## REQUIRED ACTION
Your answer must be the exact lines from the one holding "Task: Expand the grpc接口调用 row details" through the end of the entries, with no pictures.

(DATA begins)

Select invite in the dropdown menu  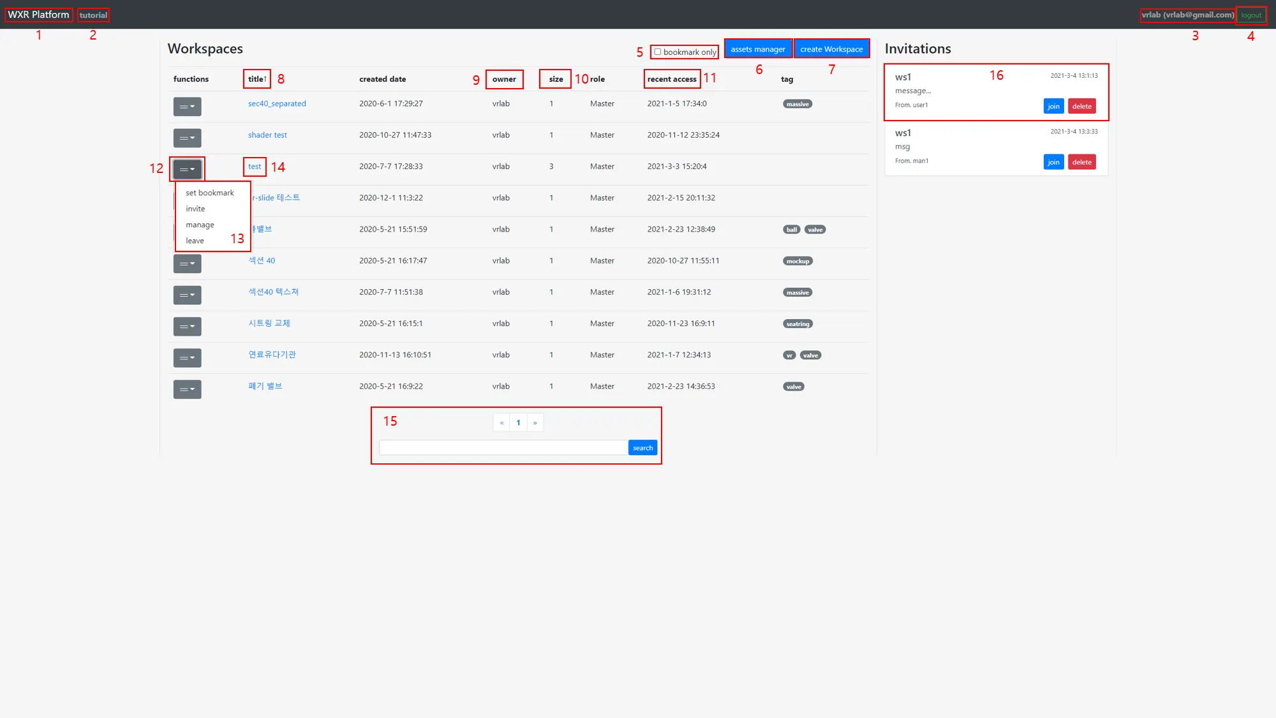[195, 209]
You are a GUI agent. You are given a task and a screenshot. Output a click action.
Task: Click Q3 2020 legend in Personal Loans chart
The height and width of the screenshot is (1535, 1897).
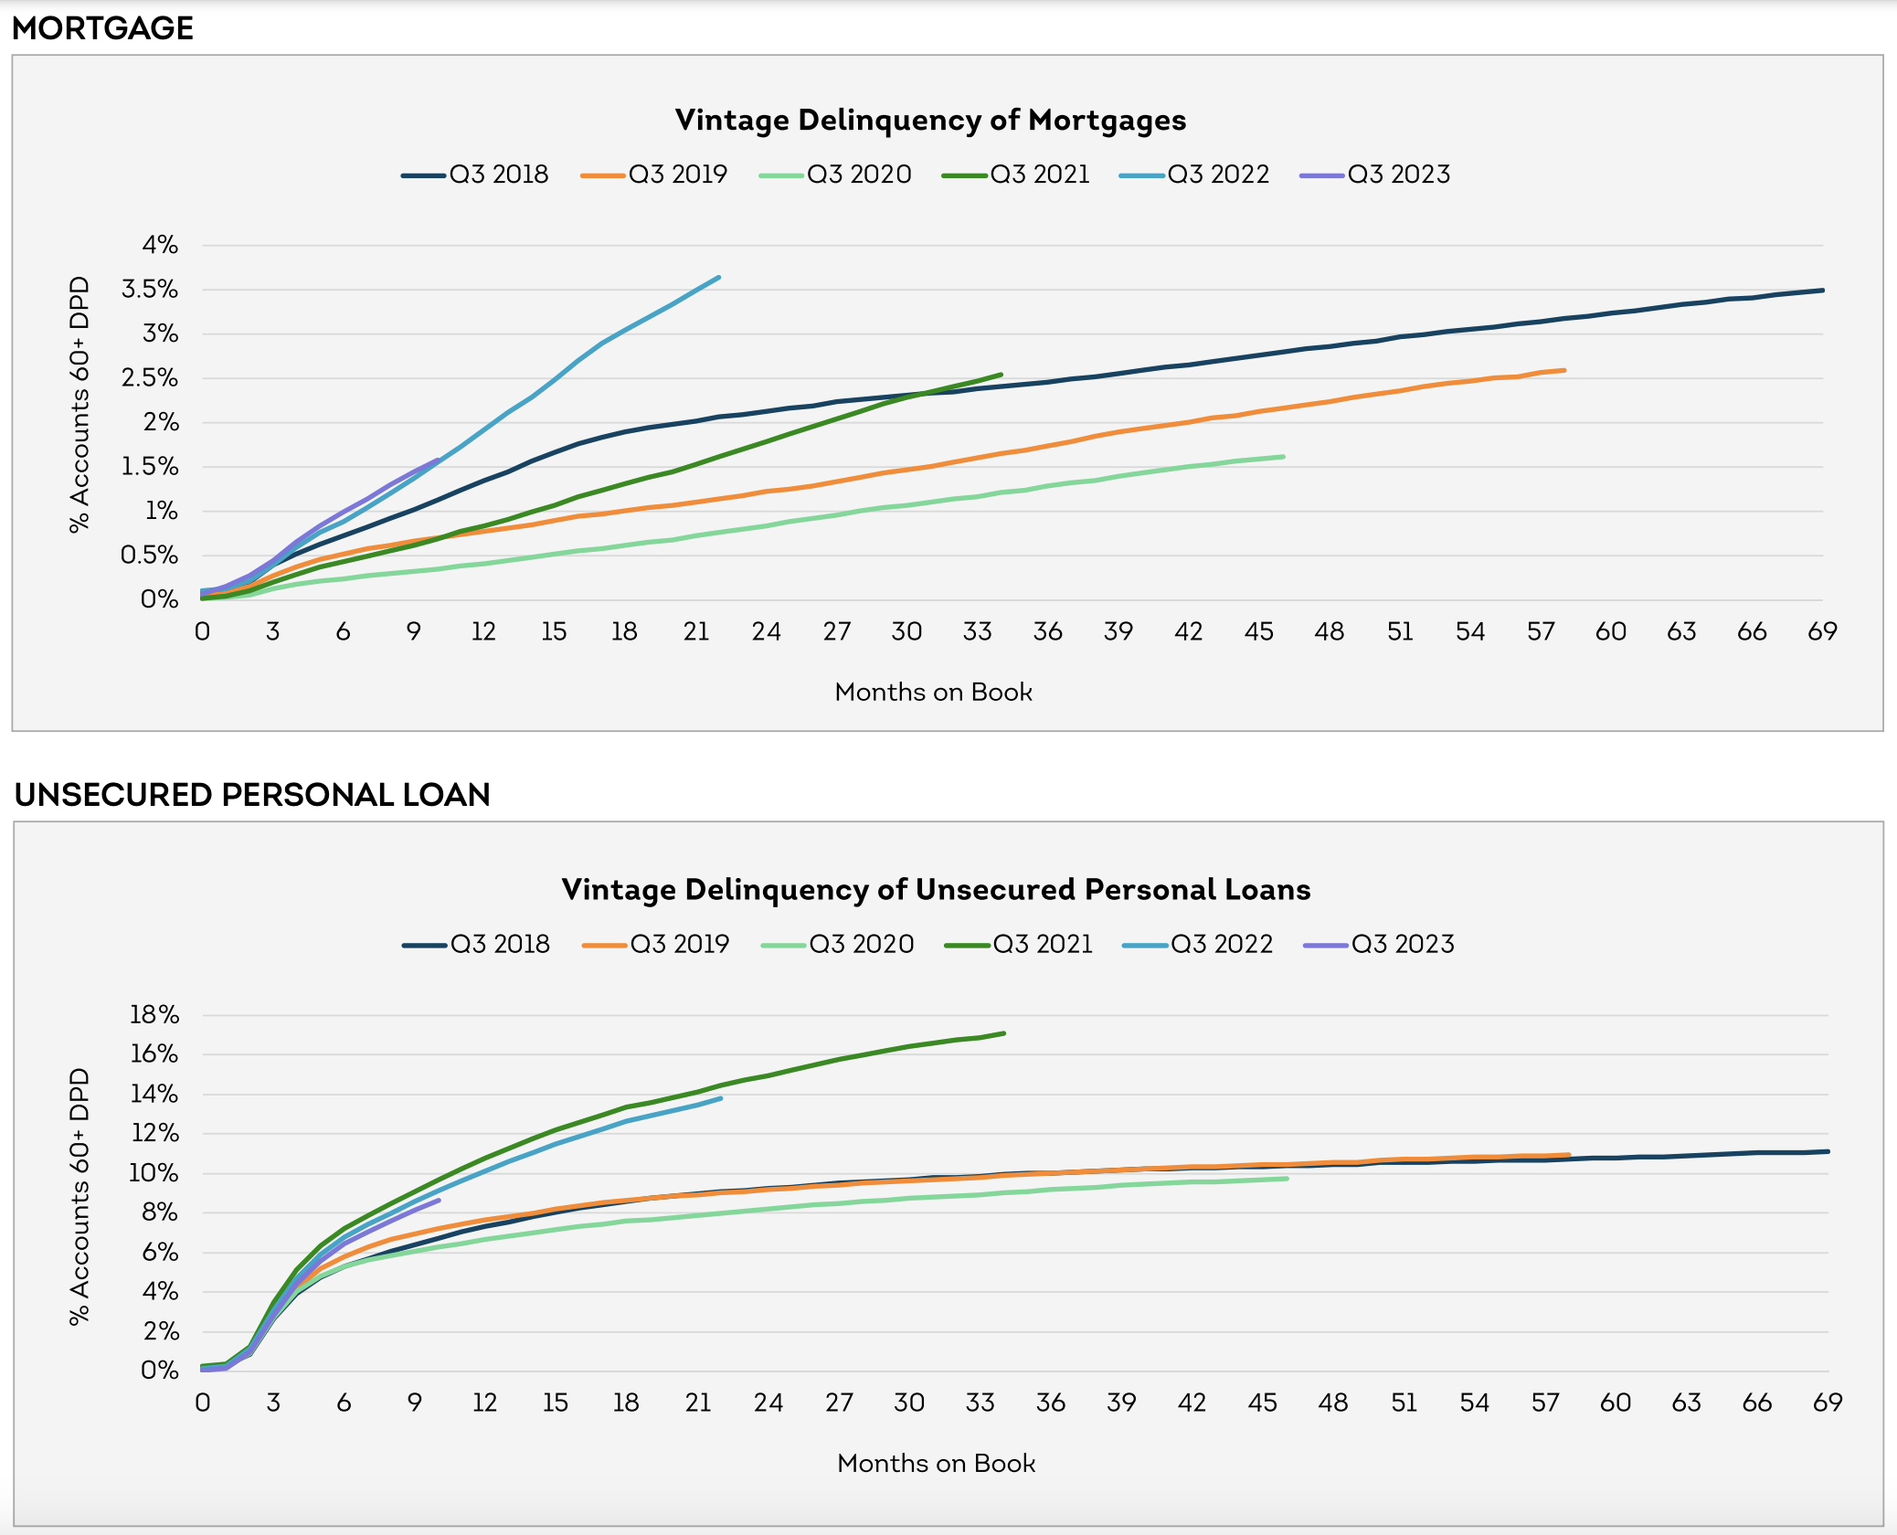(861, 944)
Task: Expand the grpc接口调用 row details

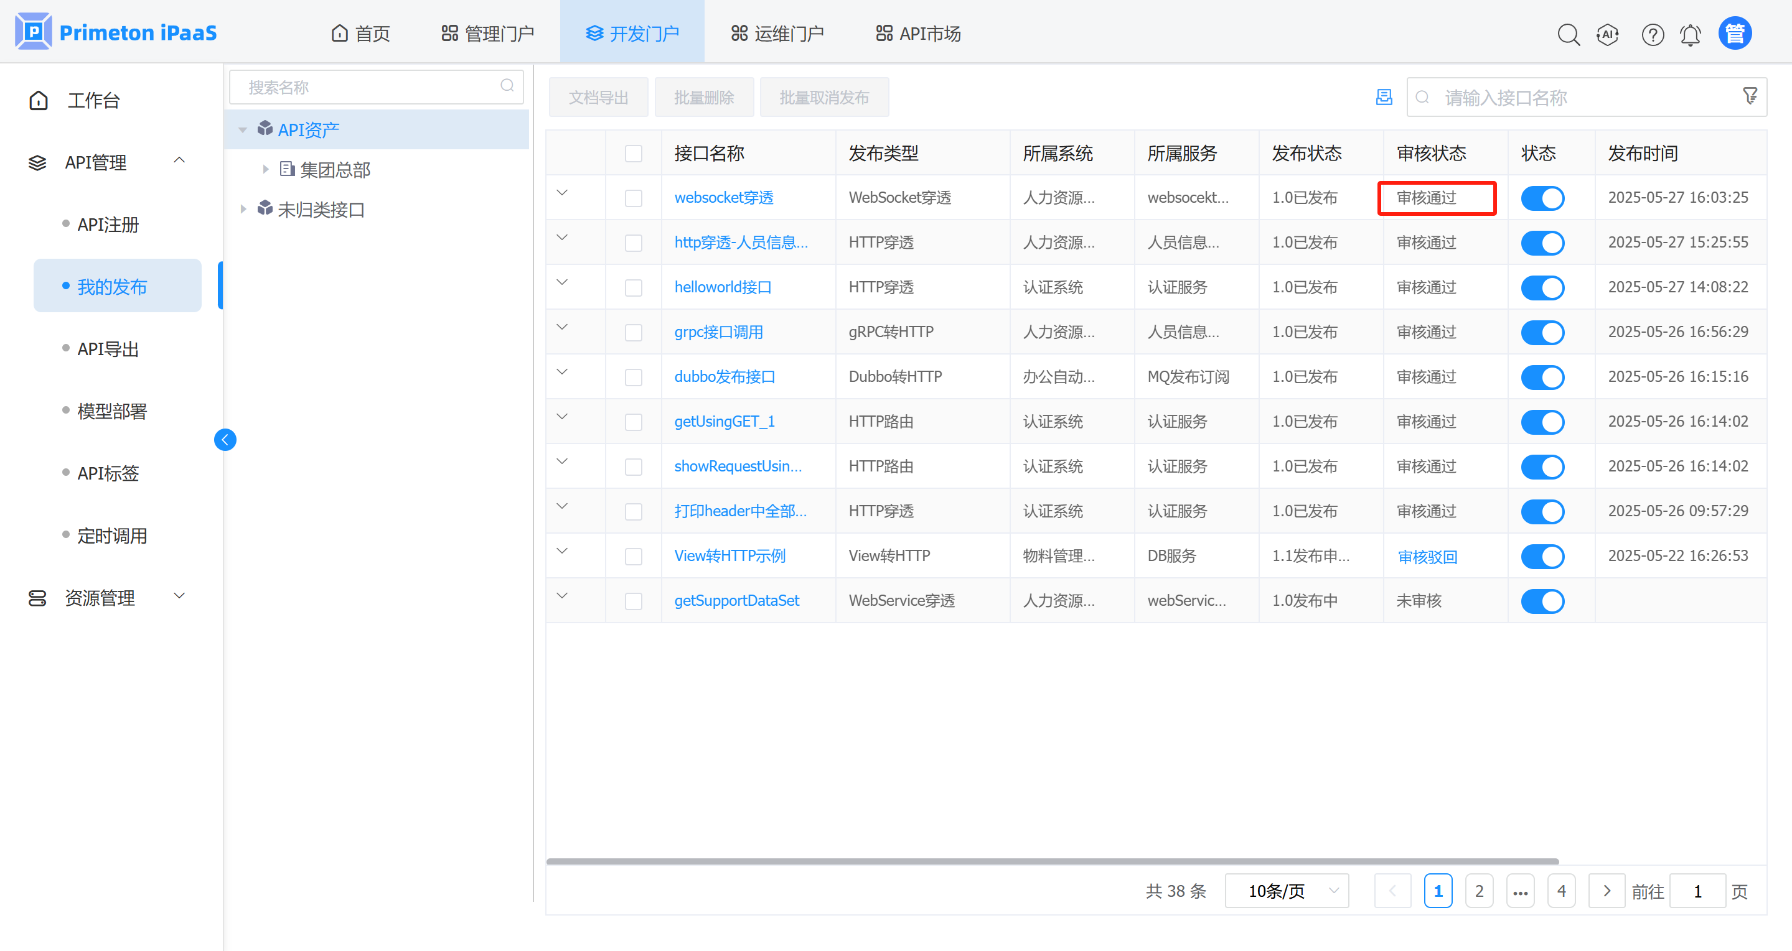Action: coord(562,327)
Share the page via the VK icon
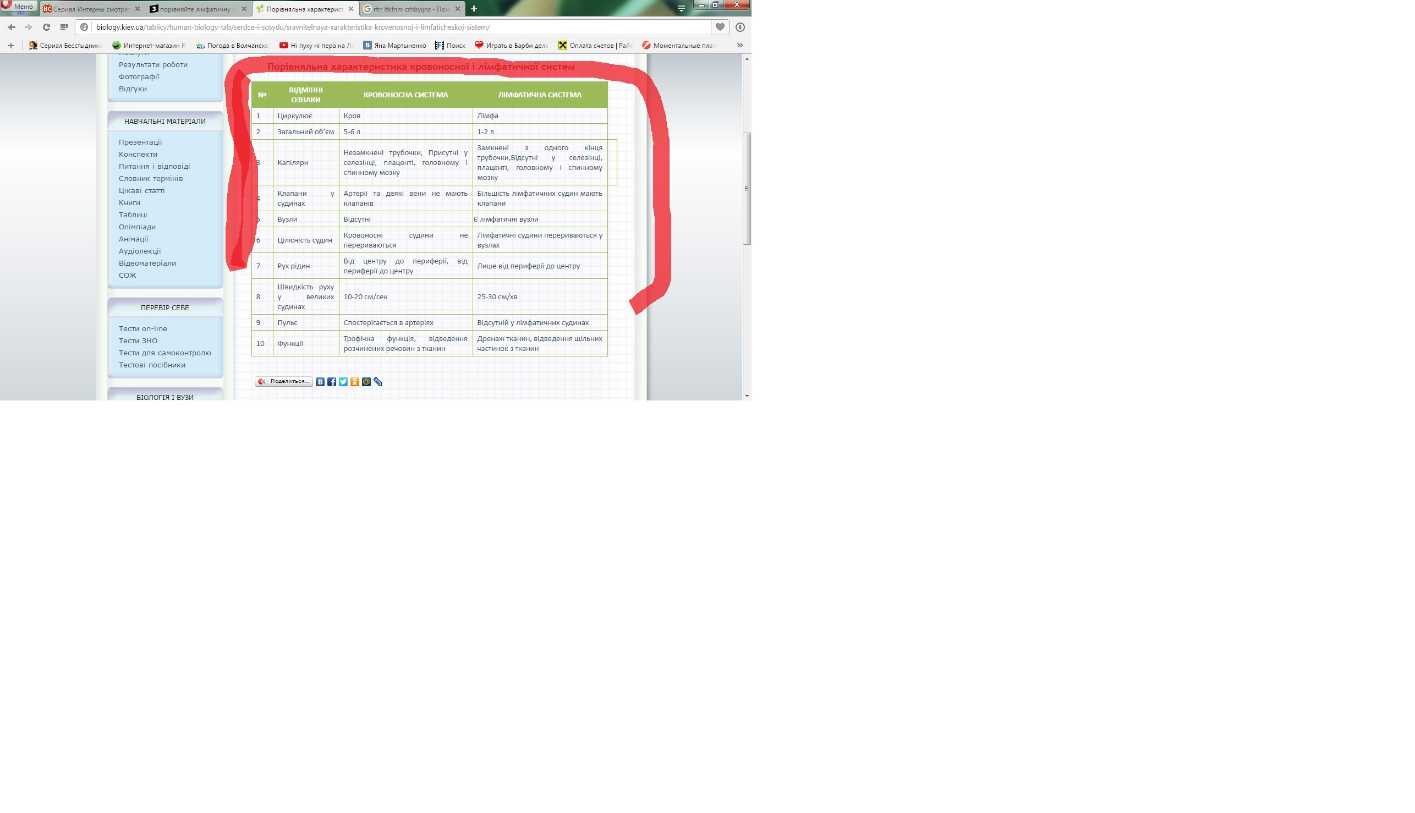Image resolution: width=1415 pixels, height=813 pixels. (x=320, y=382)
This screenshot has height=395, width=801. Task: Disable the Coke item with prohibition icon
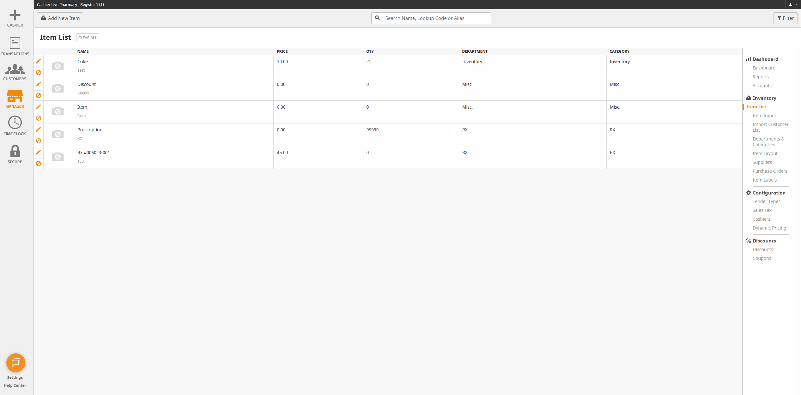[x=38, y=73]
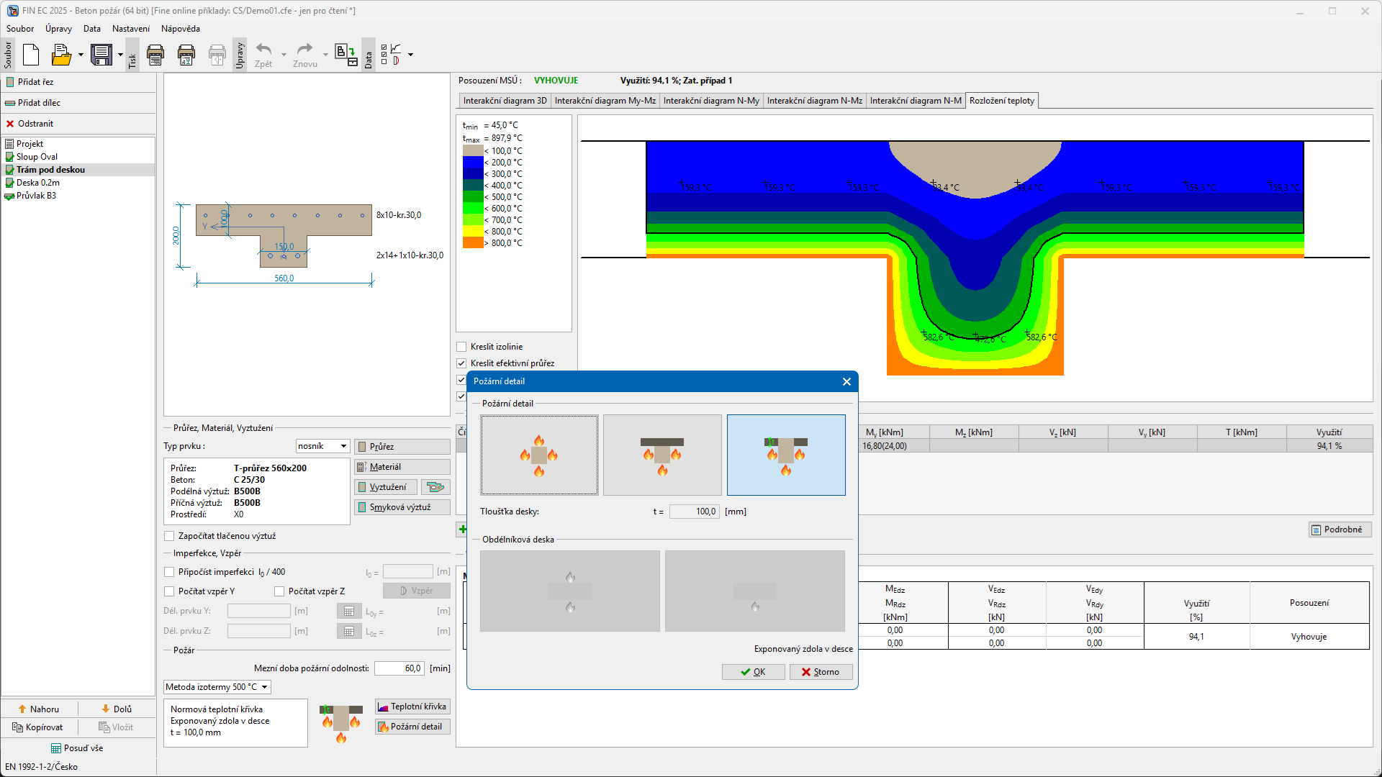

(DATA ends)

## SOLUTION
Task: Expand the grpc接口调用 row details

Action: coord(562,327)
Share the page via the VK icon
Image resolution: width=1415 pixels, height=813 pixels. (x=320, y=382)
This screenshot has height=395, width=801. Task: Disable the Coke item with prohibition icon
[x=38, y=73]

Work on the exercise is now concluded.